EXERCISE PROMPT: From the listing below, please restate exactly the lines beginning at the one with "This screenshot has width=576, height=366." and ending at the one with "the 高一 slicer", both included, and skip the pictures.
━━━ AVAILABLE DATA ━━━
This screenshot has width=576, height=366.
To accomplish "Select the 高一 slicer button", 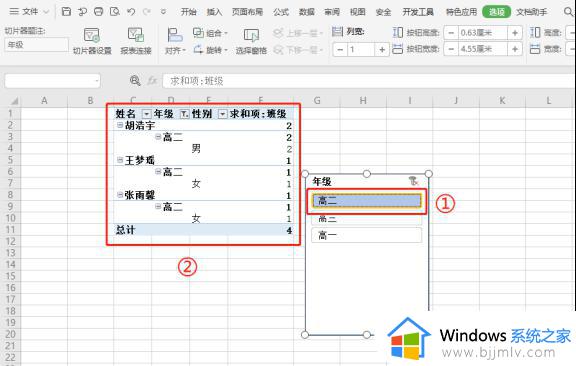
━━━
━━━ AVAILABLE DATA ━━━
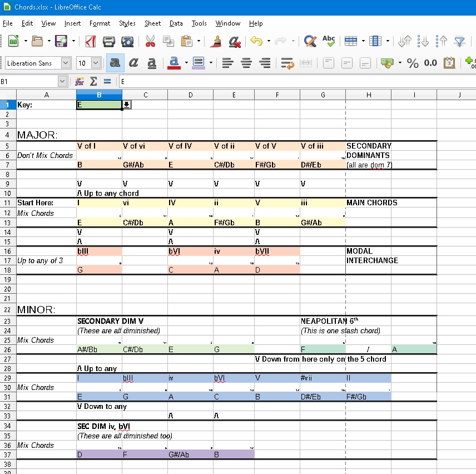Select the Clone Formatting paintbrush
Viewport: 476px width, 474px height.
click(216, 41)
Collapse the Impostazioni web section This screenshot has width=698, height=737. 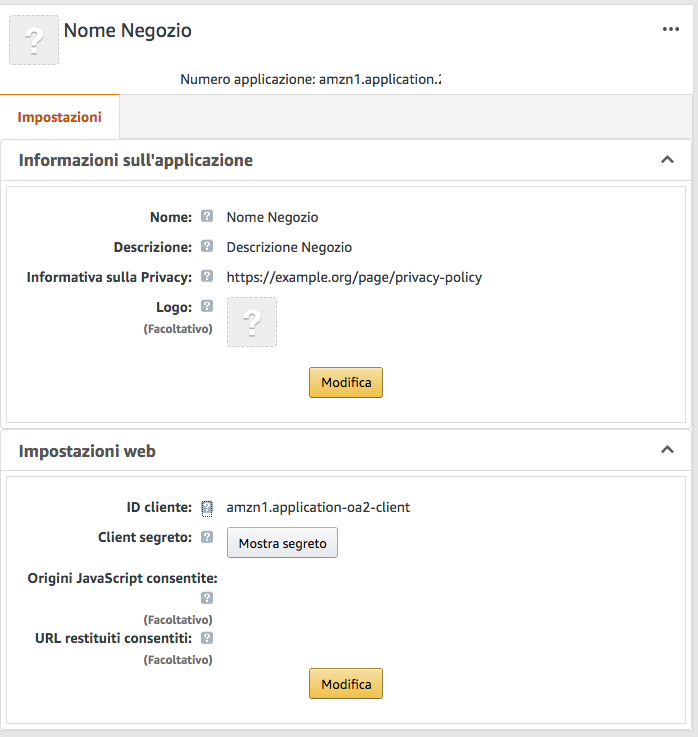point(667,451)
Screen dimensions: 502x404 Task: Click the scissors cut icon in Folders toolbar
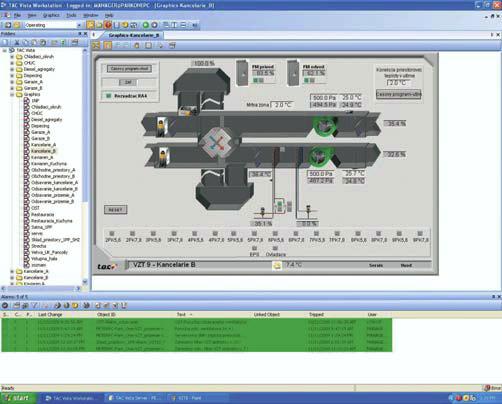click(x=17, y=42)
━━━
EXERCISE RESPONSE:
This screenshot has width=576, height=366.
To accomplish "Select the 高一 slicer button", 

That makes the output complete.